GHOST RECON: ADVANCED WARFIGHTER 2 COMMENTARY VIDEO

To view this trailer, you will need to have Adobe Flash Player already pre-installed.

There’s a roll move. You can manually control eye-in-thesky Cypher. There’s a new Cross-Com Camera Thing™ and you
can choose what team-mates you take with you for missions. The general who shouts orders looks new, as we don’t remember a well-groomed, silver-haired fox of a man telling us to “head to extraction point now!”, but it could be fuzzy memory telling us that rather than well-informed fact. Oh, there’s now a gun that fires around corners too.

So, for the people who are reading this review eager to see what is genuinely new in GRAW 2, our work here is done. The first paragraph covers everything you need to know. Bye! Hope you enjoy GRAW 1.2 as much as you enjoyed the first one. For everyone else, there’s no doubt a gentle whiff of disappointment lingering in the air, an ever so delicate scent of sadness
accompanied with doubt. Surely, you think to yourself, there must be more to GRAW 2 than that?

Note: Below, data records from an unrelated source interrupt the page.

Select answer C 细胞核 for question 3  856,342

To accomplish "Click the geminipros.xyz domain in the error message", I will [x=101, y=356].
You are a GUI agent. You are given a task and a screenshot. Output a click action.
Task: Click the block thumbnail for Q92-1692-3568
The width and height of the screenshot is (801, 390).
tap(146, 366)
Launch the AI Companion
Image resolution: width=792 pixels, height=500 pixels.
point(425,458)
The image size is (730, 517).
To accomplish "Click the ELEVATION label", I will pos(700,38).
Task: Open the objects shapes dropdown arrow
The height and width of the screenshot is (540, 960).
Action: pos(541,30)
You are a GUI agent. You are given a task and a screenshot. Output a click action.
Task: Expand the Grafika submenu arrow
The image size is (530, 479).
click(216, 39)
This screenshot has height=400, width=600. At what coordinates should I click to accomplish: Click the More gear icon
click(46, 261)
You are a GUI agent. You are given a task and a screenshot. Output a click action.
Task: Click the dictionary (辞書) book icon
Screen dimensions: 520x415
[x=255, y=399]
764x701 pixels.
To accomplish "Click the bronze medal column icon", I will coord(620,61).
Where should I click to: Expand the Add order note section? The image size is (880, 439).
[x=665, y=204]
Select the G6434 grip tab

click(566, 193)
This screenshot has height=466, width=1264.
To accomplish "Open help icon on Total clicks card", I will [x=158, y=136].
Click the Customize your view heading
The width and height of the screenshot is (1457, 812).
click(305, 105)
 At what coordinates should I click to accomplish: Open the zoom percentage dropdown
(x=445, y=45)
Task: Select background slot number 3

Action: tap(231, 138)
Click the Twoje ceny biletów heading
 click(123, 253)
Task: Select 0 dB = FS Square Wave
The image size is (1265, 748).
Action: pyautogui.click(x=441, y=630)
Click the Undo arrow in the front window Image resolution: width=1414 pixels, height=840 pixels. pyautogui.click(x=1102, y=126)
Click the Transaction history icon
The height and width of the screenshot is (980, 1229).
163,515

No, there isn’t. It’s only been a year since the original GRAW leapt onto shelves and dazzled us with its grittiness, clever tactical play and fierce challenge to stir any veteran warfighter’s beard. In development times, 12 months is little more than a blinking of an eye. Hell, it’s barely even a fart. So, expecting an all-singing, all-dancing sequel in this short space is too much. Jesus can turn water into wine but even he would have baulked at the prospect of turning GRAW into GRAW 2 in under a year.

Not that it’s a bad game. In fact, it’s actually pretty damn good. Reprising your role as Captain Scott Mitchell, it’s the usual Tom Clancy story with the token bad guys now being Mexican rebels. You’ll soon find it’s hard to care too much about Generic God-Bless-The-USA Story 101 and instead, you’ll simply push on with the gameplay. It’s here that GRAW 2 truly shines. As Scott Mitchell, you have limited but effective control over your three supporting squad members, which means you’ll spend the majority of your gaming time instructing them to take cover here, shoot over there and blow everything up.

The artificial intelligence that crippled the predecessor has been fixed. Well, kind of. We all remember how grenadier Richard Allen decided it would be a brilliant idea to run into your line of fire, thus you accidentally shoot him, thus the mission is deemed a failure. In an effort to stop the pond life wandering into areas they don’t belong, Ubisoft has made your goons a little too hesitant. Your trained killers are the kids staring at their shuffling feet, hoping they don’t get picked for the football team. The AI is far better than it was, it’s more that Ubisoft has overcompensated than anything else.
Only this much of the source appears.